T-301A-14
State-Space Estimation of Spatially Explicit Assessment Models Using Gaussian Random Fields and Template Model Builder
State-Space Estimation of Spatially Explicit Assessment Models Using Gaussian Random Fields and Template Model Builder
Tuesday, August 19, 2014: 2:50 PM
301A (Centre des congrès de Québec // Québec City Convention Centre)
Stock assessments typically involve a workflow where spatially referenced data are pre-processed to estimate spatially aggregated measures of a population (i.e. indices of abundance, composition summaries), and these aggregate measures are then used to estimate parameters for a non-spatial population model. However, improvements in statistical and computational methods allow population dynamcis to be estimated using spatiotemporal models, which replace variables representing total abundance with random fields representing population densities over the population’s range.
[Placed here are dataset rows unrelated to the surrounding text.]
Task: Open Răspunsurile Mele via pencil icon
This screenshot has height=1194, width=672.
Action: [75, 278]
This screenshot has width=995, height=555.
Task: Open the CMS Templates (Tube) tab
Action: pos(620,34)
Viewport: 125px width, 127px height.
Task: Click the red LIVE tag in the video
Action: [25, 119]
We provide a brief introduction to spatiotemporal methods, including their estimation using Template Model Builder, while demonstrating a new state-space spatiotemporal model involving Gompertz-form density dependence. We use simulation experiments and data for three rockfishes in the California Current to contrast spatial and non-spatial state-space models, and results indicate that non-spatial models can result in biased estimates of both population abundance and the strength of density dependence. We conclude by discussing future prospects for this rich vein of research regarding spatial population-dynamics models.